[Records excerpted from a collection]
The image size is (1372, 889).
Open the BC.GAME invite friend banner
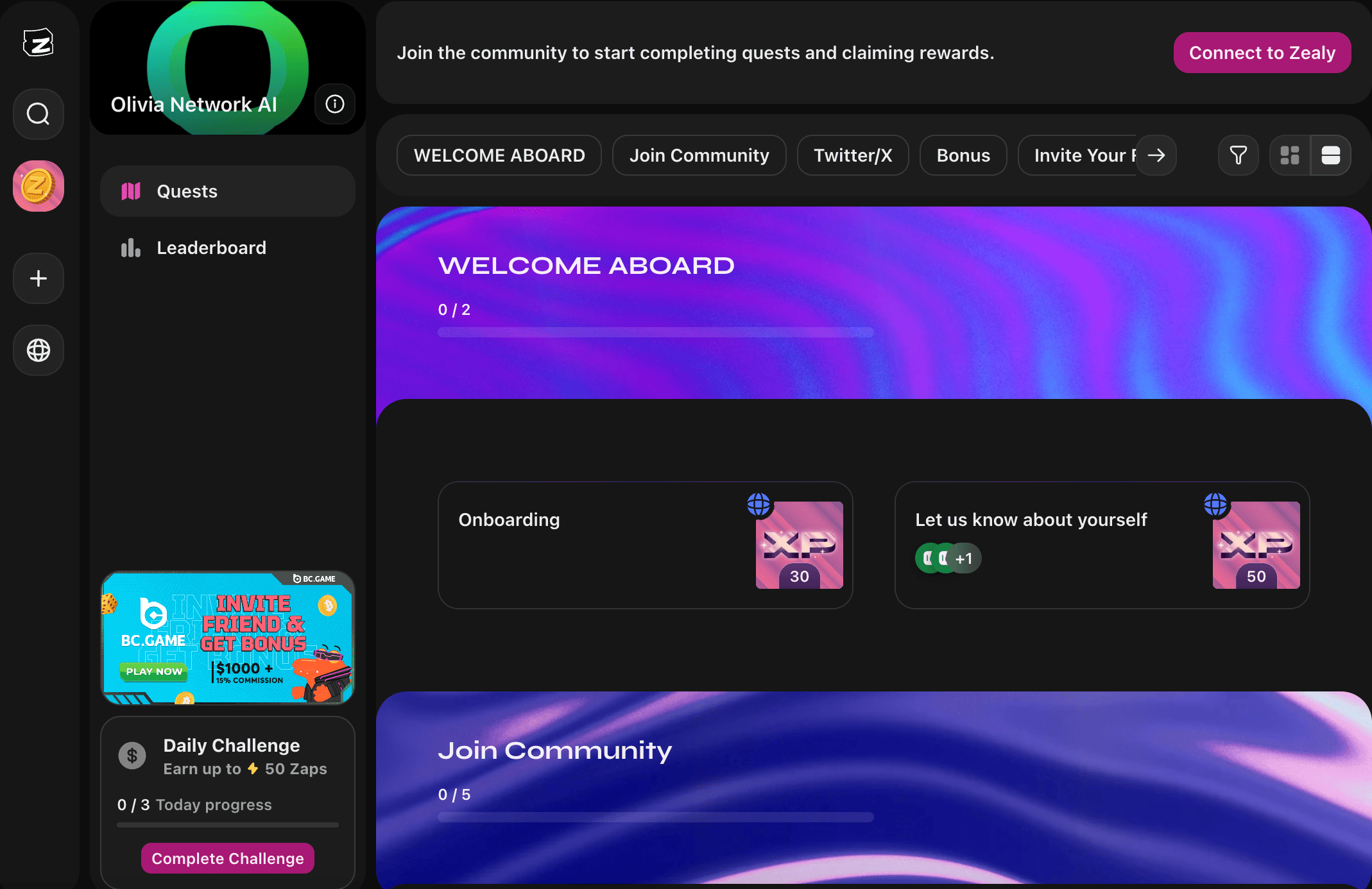(x=228, y=638)
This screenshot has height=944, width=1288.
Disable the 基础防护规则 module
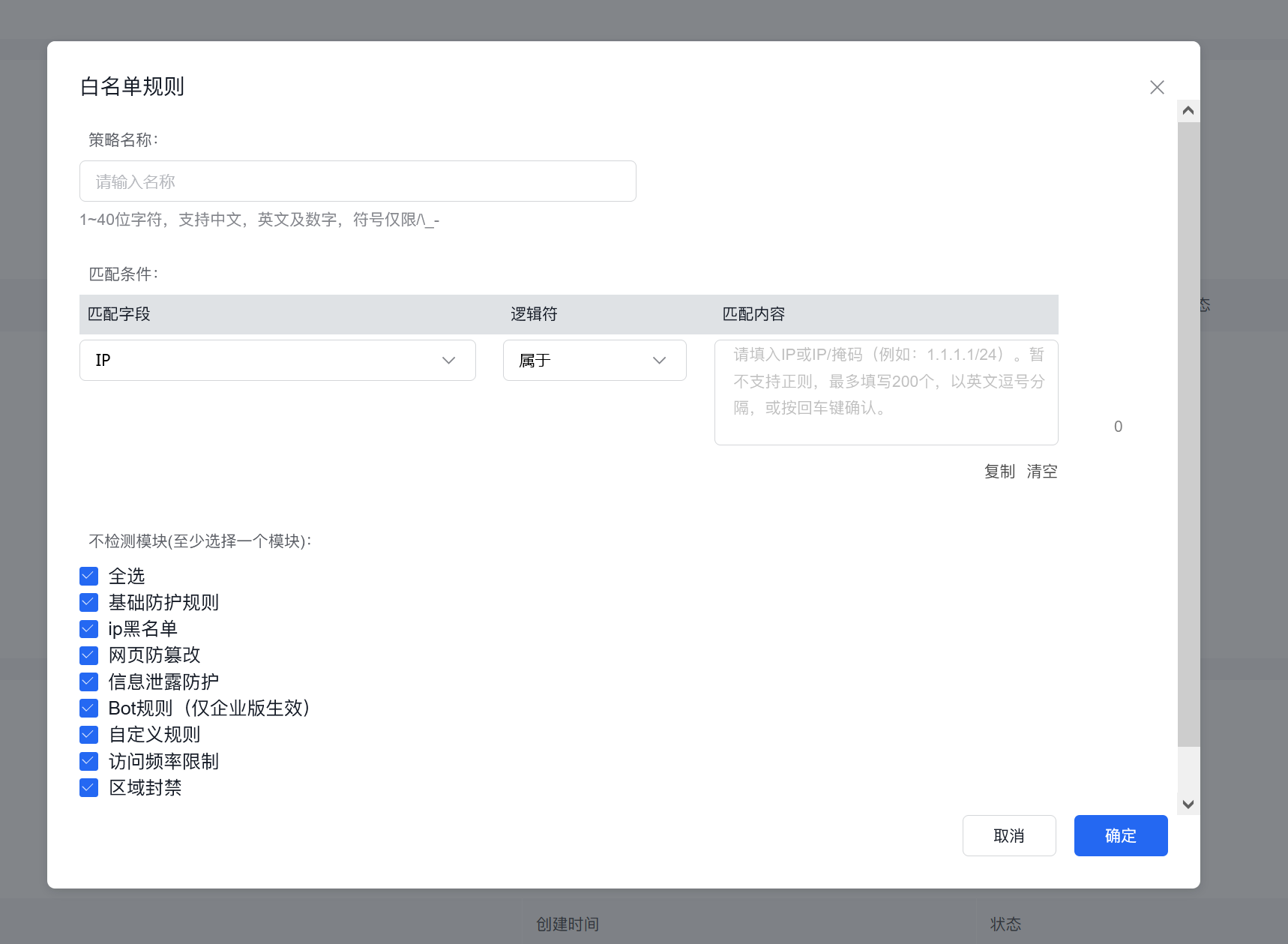pyautogui.click(x=88, y=602)
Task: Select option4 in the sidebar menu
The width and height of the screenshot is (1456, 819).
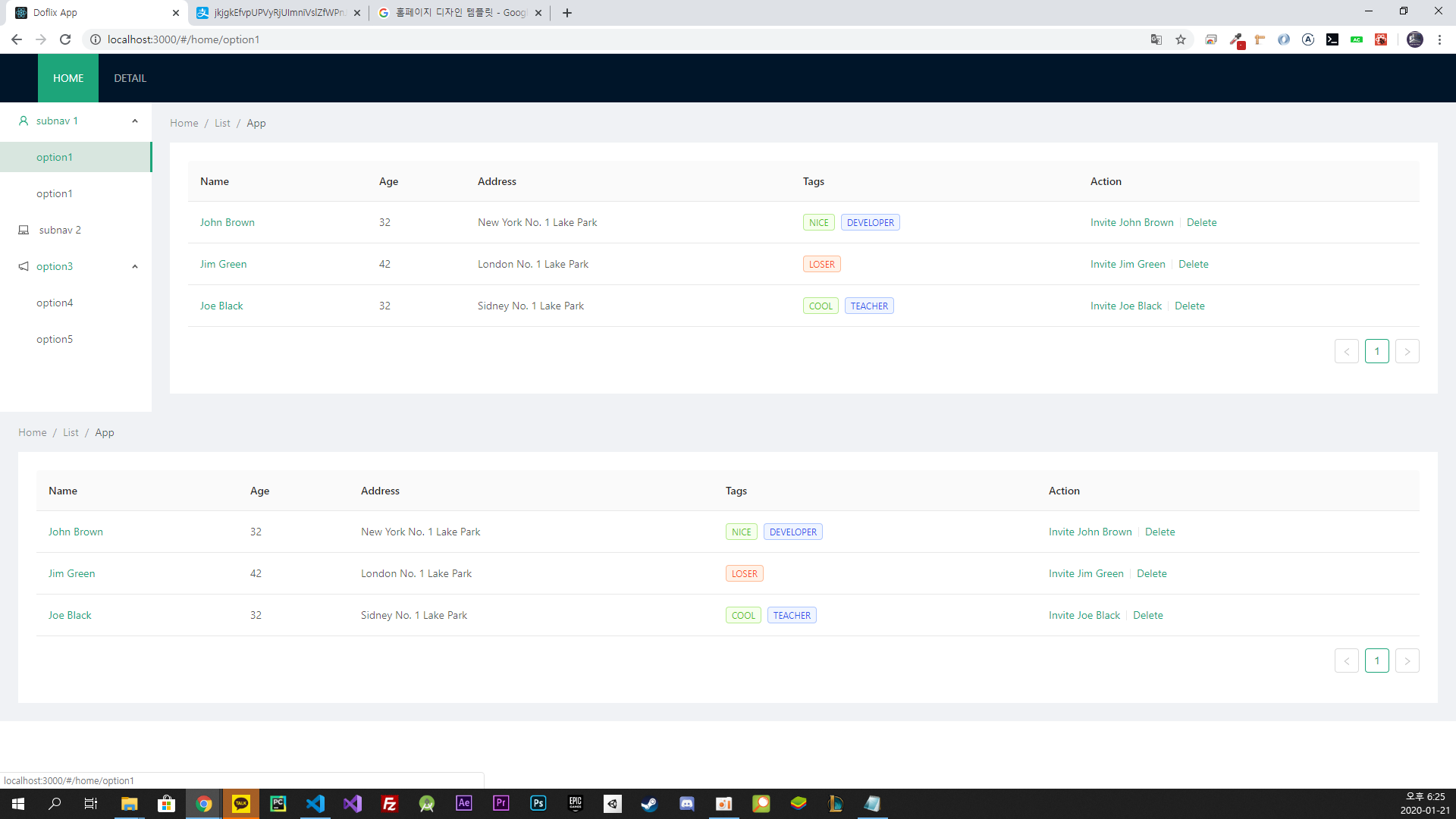Action: 55,303
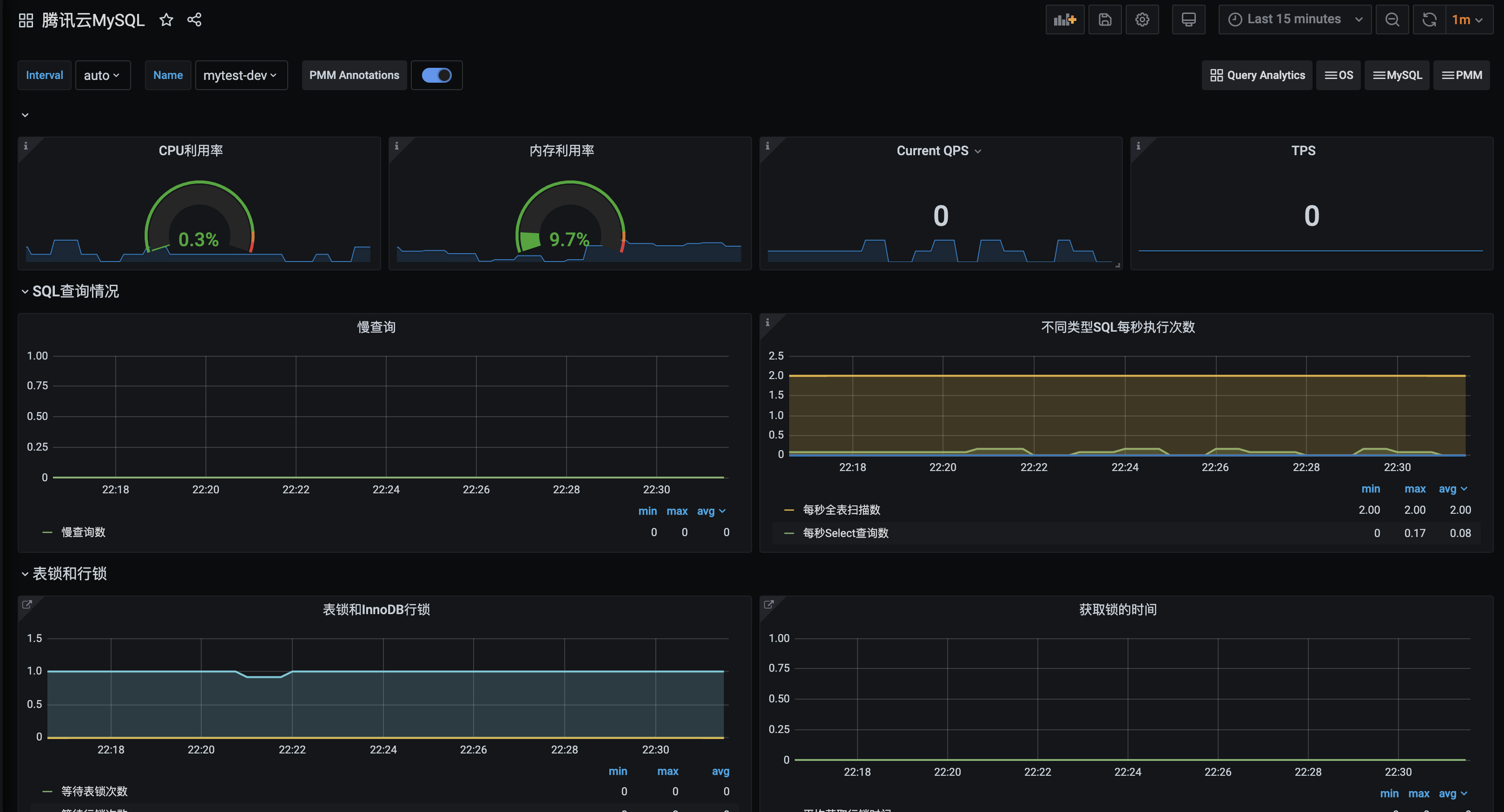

--- Assigned task ---
Repeat exactly the lines from the one containing "Open the BC.GAME invite friend banner" to the last line of the data above, both included, and write no pictures into the copy.

--- Answer area ---
Open the BC.GAME invite friend banner
(x=228, y=638)
This screenshot has height=944, width=1288.
Disable the 基础防护规则 module
pyautogui.click(x=88, y=602)
Task: Select option4 in the sidebar menu
The width and height of the screenshot is (1456, 819).
Action: 55,303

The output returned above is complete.